The maintenance and logistics needs reportedly make the US armor a dubious asset for Kiev
FILE PHOTO. © Global Look Press / dpa / Nicolas Armer
The M1 Abrams tanks that Washington recently promised to Ukraine might end up being a liability rather than a boost to Kiev’s war effort, the Financial Times reported on Sunday. Such a view is explained by the armor’s overcomplicated logistics and maintenance needs.
The 70-tonne tank has a gas turbine engine, which allows it greater acceleration than a diesel engine but requires meticulous maintenance and consumes larger amounts of fuel, the FT explained.
The paper cited former US Army platoon commander John Nagl, who said his soldiers “spent a whole lot of time literally banging our air filters” during the 1991 Gulf War and the 2003 US invasion of Iraq amid “big concerns” about the tank engine “ingesting sand and not working.”

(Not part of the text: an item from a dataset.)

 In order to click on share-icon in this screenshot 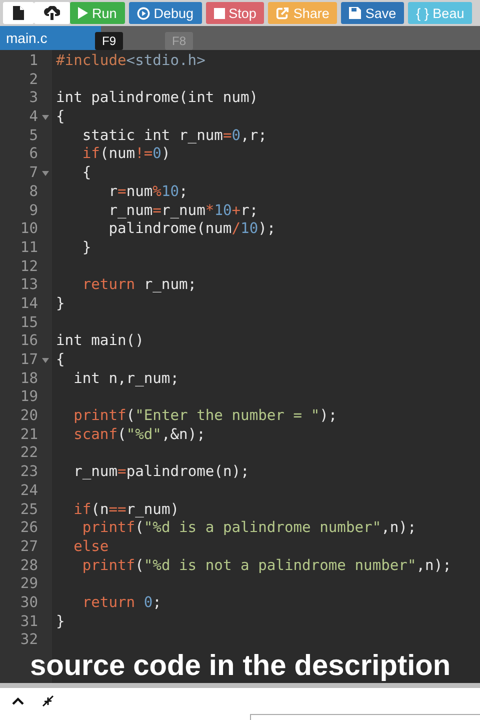, I will do `click(283, 13)`.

Maintaining the combat readiness of the Abrams tanks would require “completely different types of machinery” relative to other Western-designed tanks promised to Kiev, as well as crews trained for special gadgets, the FT highlighted. The mechanics crews for the tanks would also take longer to train, the paper reported.
The tanks will need a steady supply of spare parts and have their “500-gallon tank refilled every day” with jet fuel given that it cannot run on diesel, it added.

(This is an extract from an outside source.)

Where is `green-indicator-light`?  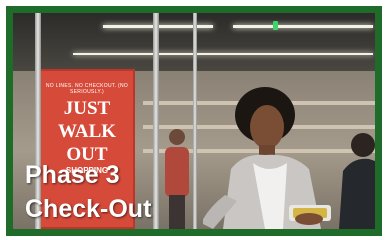 green-indicator-light is located at coordinates (276, 26).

The M1 Abrams “is a terrific tank, but it is an American tank and the American way of war demands all the logistics in the world,” Nagl told FT. The paper then noted that the logistics and supply network for the Abrams tanks would remain in the US.
The logistical shortcomings might eventually turn the Abrams into something of a liability for Ukrainian troops as they could easily fall prey to Russian attacks, Josh Kirshner, a managing director at Beacon Global Strategies, a strategic advisory firm, warned.

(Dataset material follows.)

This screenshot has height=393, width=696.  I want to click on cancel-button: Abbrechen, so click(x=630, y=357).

Kiev’s forces “don’t want the Cadillac of defense items, they just need ‘good enough’ gear,” he argued.
Back in December 2022, the Pentagon also argued that M1 Abrams tanks were just too difficult to operate as it refused to supply them to Ukraine at that time. Washington then changed its stance in January, promising 31 Abrams tanks to Kiev. Yet, the hardware is expected to arrive in Ukraine no sooner than in several months.
Russia has repeatedly warned the West against supporting Kiev with weapons, arguing that doing so will only prolong the conflict. Commenting on the deliveries of modern tanks to Ukraine, Kremlin spokesman Dmitry Peskov noted that they will “burn like the rest” of the Western weapons.